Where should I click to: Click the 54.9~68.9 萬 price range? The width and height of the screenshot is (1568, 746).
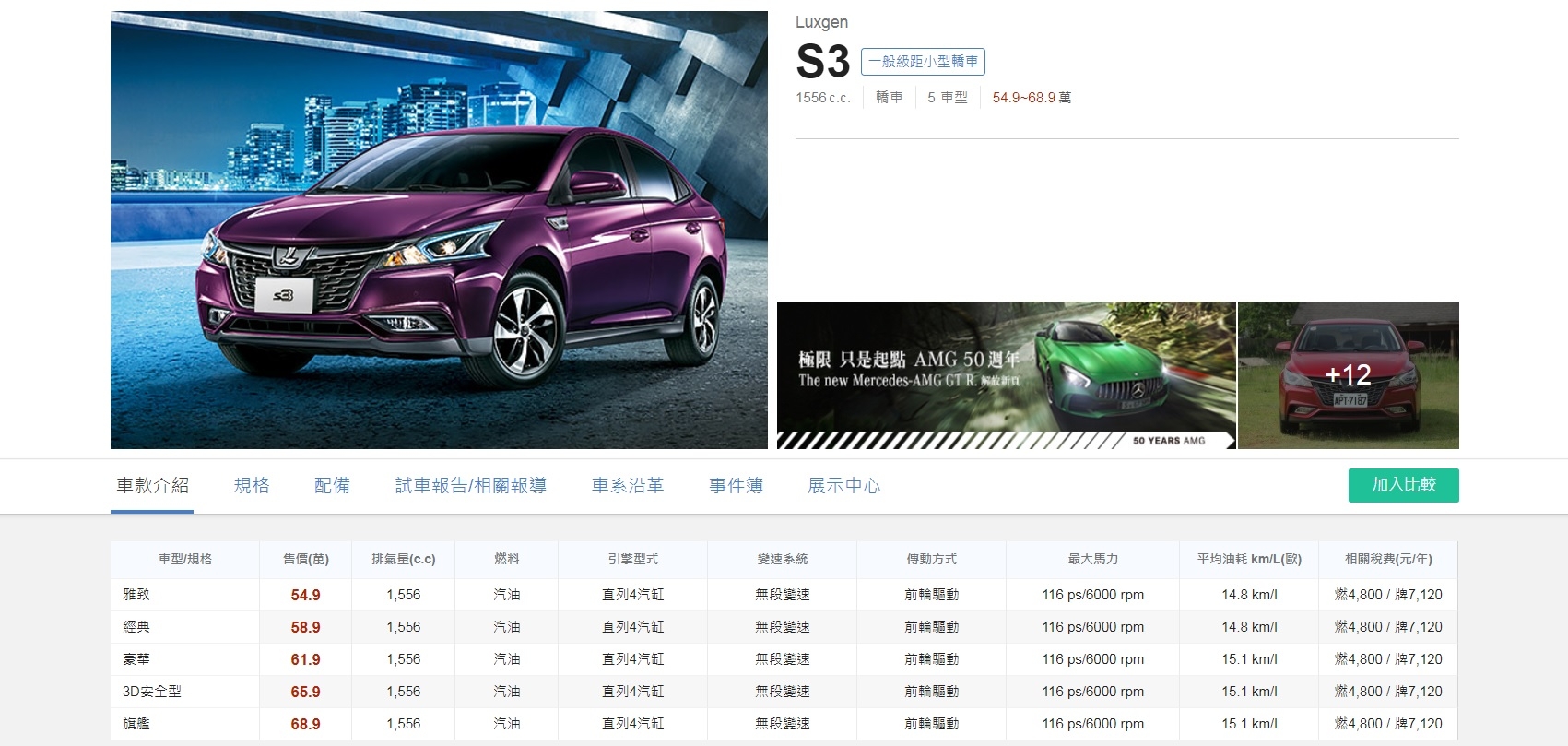(1032, 98)
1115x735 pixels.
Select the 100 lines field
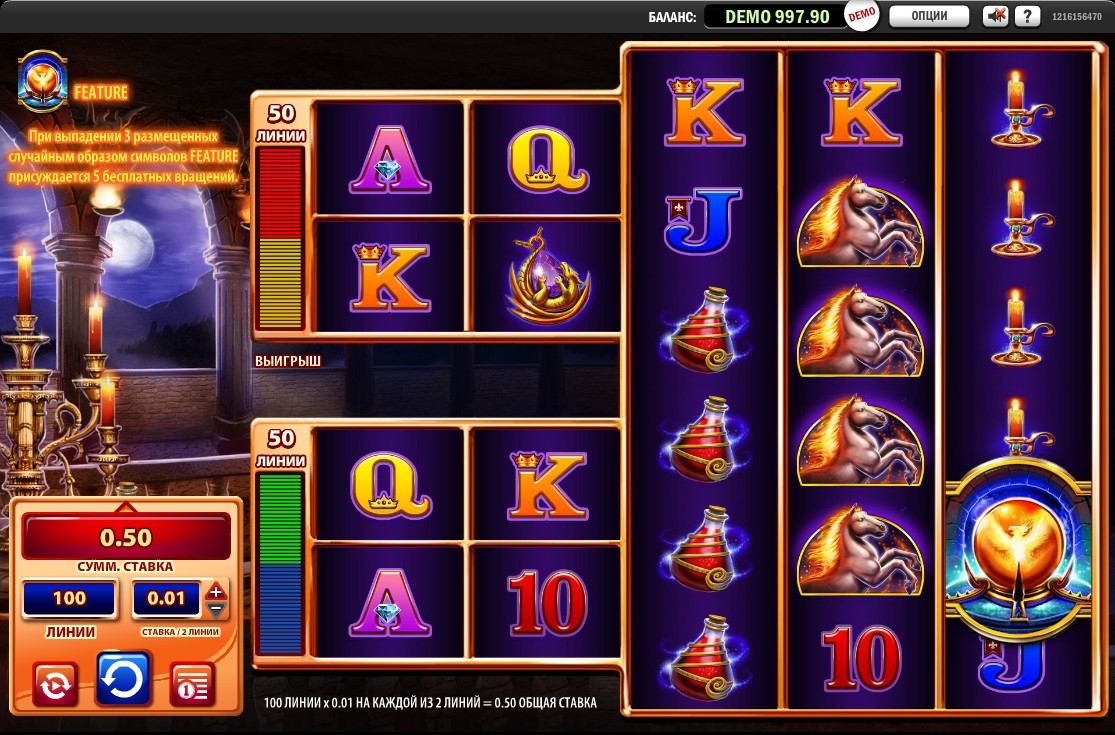click(69, 599)
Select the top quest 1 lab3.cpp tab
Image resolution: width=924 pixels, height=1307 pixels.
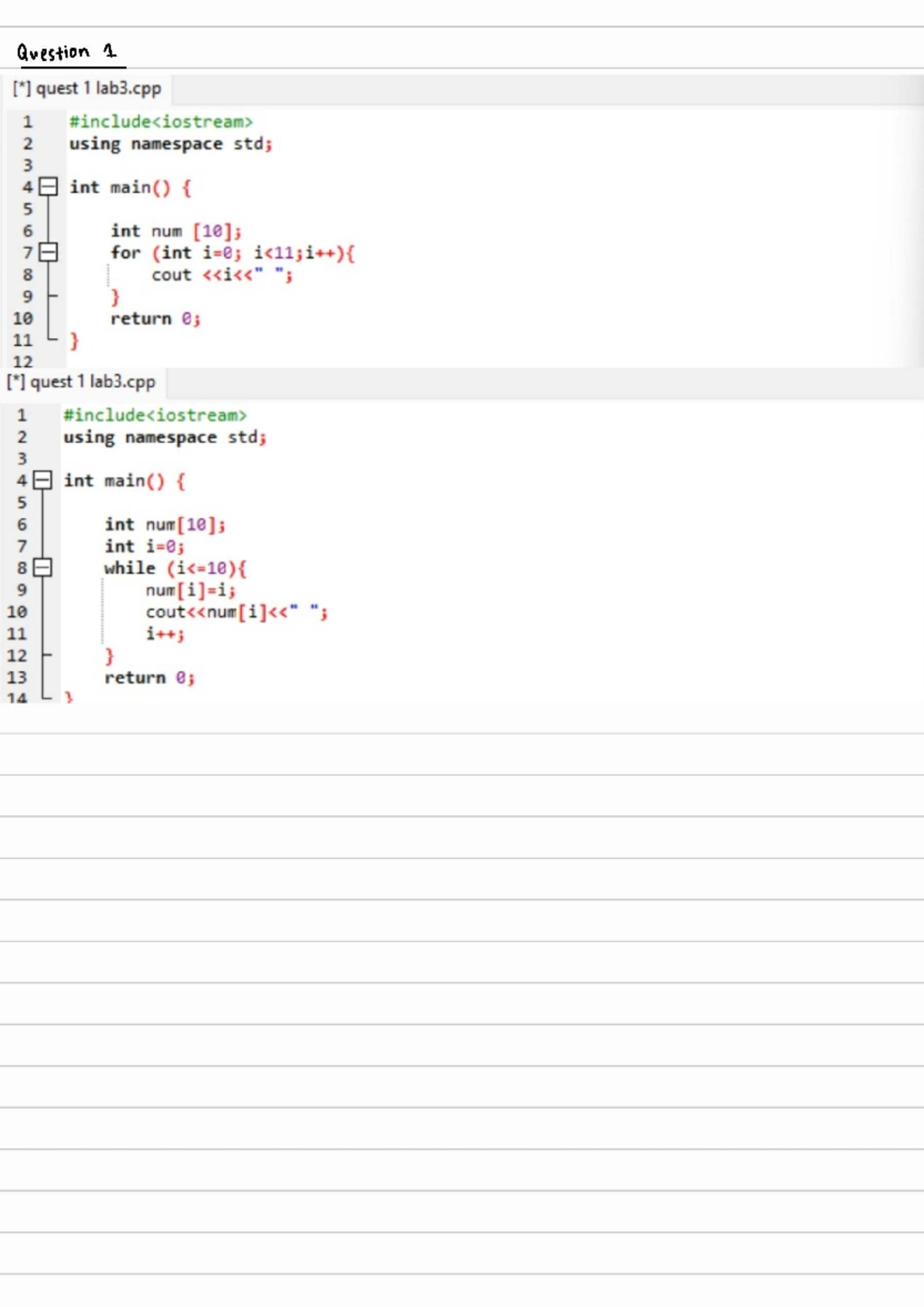point(88,89)
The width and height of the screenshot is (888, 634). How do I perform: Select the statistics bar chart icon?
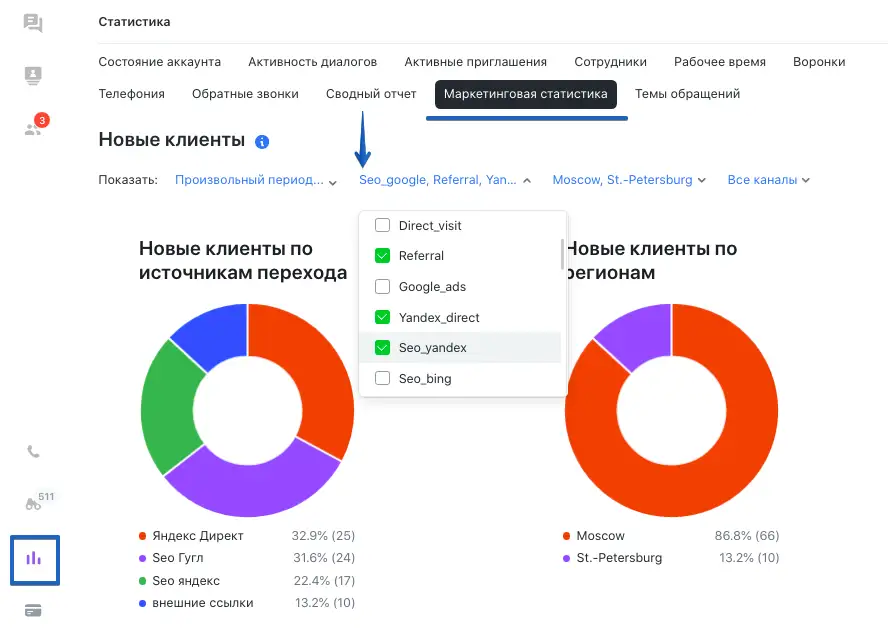(34, 558)
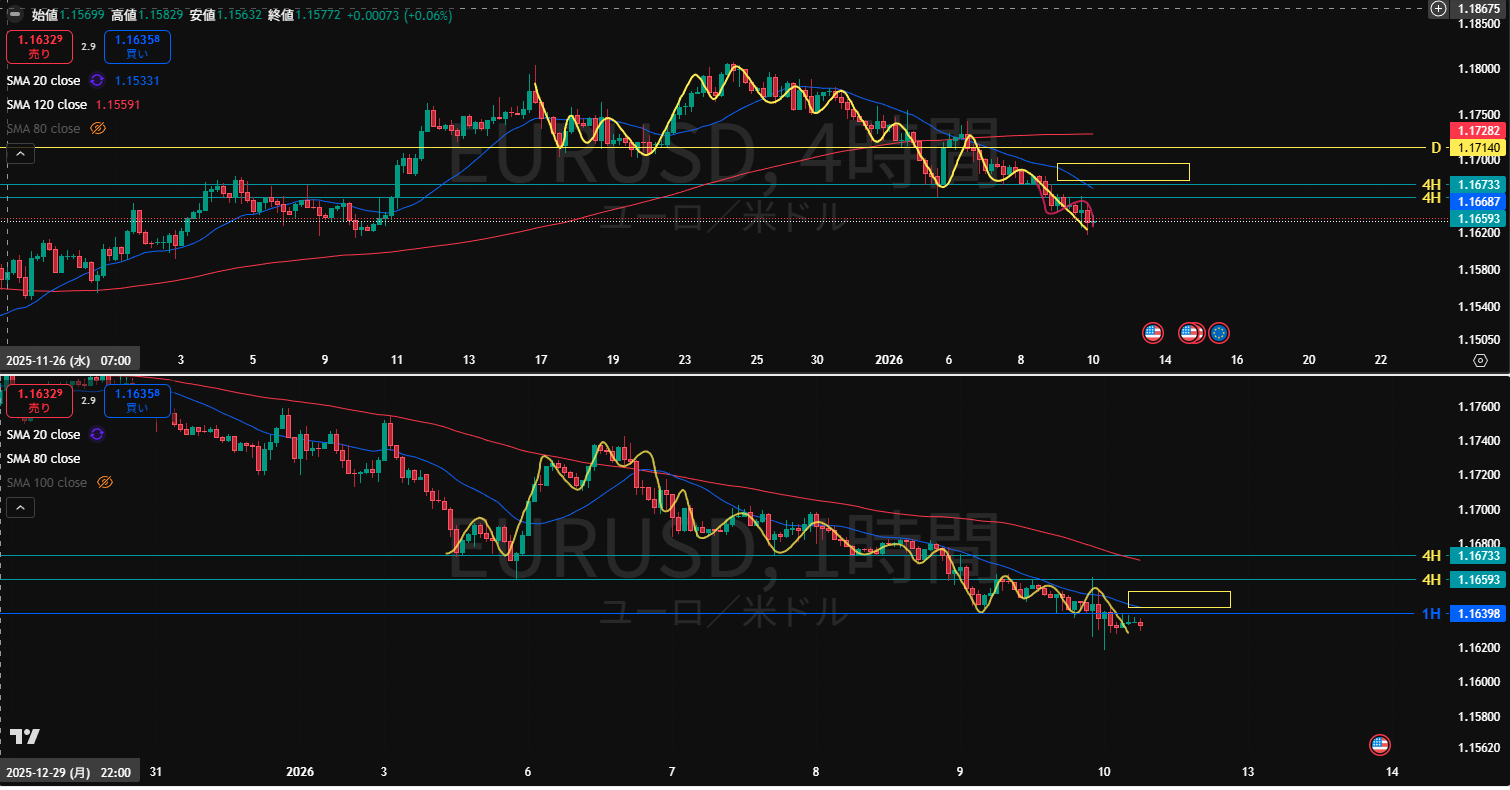The width and height of the screenshot is (1510, 790).
Task: Click purple refresh icon beside SMA 20 in top chart
Action: [x=98, y=81]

AIM OF THE EXERCISE → Leave out every picture, and write out exactly the lines from the one with "The width and height of the screenshot is (888, 634)." through the end of the records above, both ends included.

RESPONSE FOR THIS EXERCISE →
The width and height of the screenshot is (888, 634). How do I perform: Select the statistics bar chart icon?
(34, 558)
The width and height of the screenshot is (1510, 790).
Task: Click purple refresh icon beside SMA 20 in top chart
Action: [x=98, y=81]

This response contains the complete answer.